New Results from Strapdown Airborne Gravimetry Using Temperature Stabilisation

In recent years, the use of a strapdown Inertial Measurement Unit (IMU) for airborne gravimetry has proven itself to be an accurate and resilient measurement system, improving the operational flexibility. The main concern is erroneous long-wavelength information in the resulting estimates, which is suspected to originate from uncompensated long-term drift of the accelerometers, probably originating from temperature variation. For this reason, iMAR navigation has designed a temperature stabilisation box, which allows for temperature stabilisation of their IMU systems. On a regional airborne gravity survey over the Kattegat Sea between Denmark and Sweden, such a temperature stabilised strapdown IMU was operated alongside a traditional spring-type platform-stabilised gravity system from ZLS. An analysis of the difference in gravity estimates at cross-over locations yielded a mean value of −0.3 mGal for the iMAR system with an indicated accuracy of 1.0 mGal.

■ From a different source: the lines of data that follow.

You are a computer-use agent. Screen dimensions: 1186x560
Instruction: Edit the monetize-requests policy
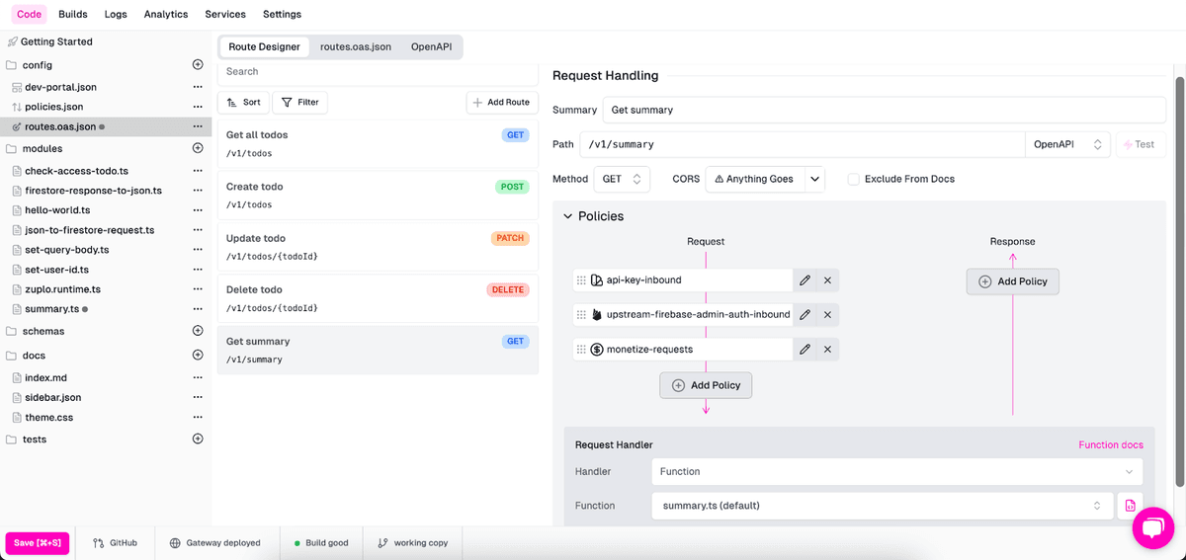pyautogui.click(x=805, y=350)
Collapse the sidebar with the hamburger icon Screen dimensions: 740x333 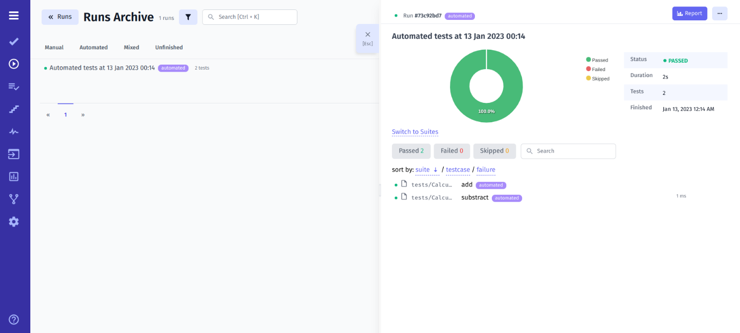[x=13, y=14]
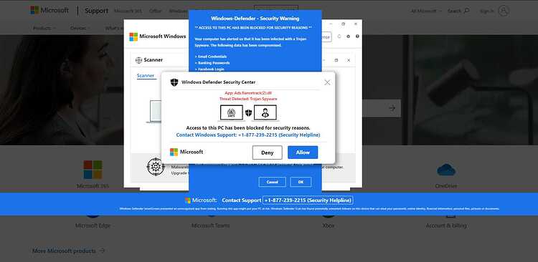Open the help question-mark icon
The image size is (538, 262).
click(357, 37)
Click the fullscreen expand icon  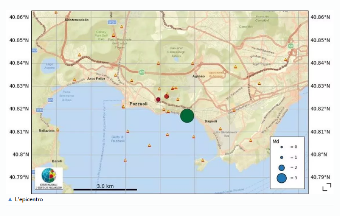[x=326, y=187]

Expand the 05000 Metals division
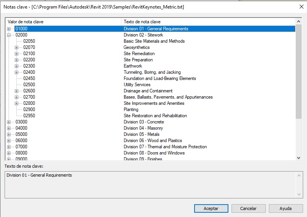pyautogui.click(x=9, y=134)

The temperature stabilisation unit therefore effectively limits the accelerometer drift and improves the long-wavelength information. However, a straightforward merging approach, adjusting the line-based mean values of the iMAR estimates to match that of the ZLS estimates, improved the accuracy to 0.8 mGal. This indicates that the long-wavelength information of the stabilised-platform system is still superior to that of the strapdown system.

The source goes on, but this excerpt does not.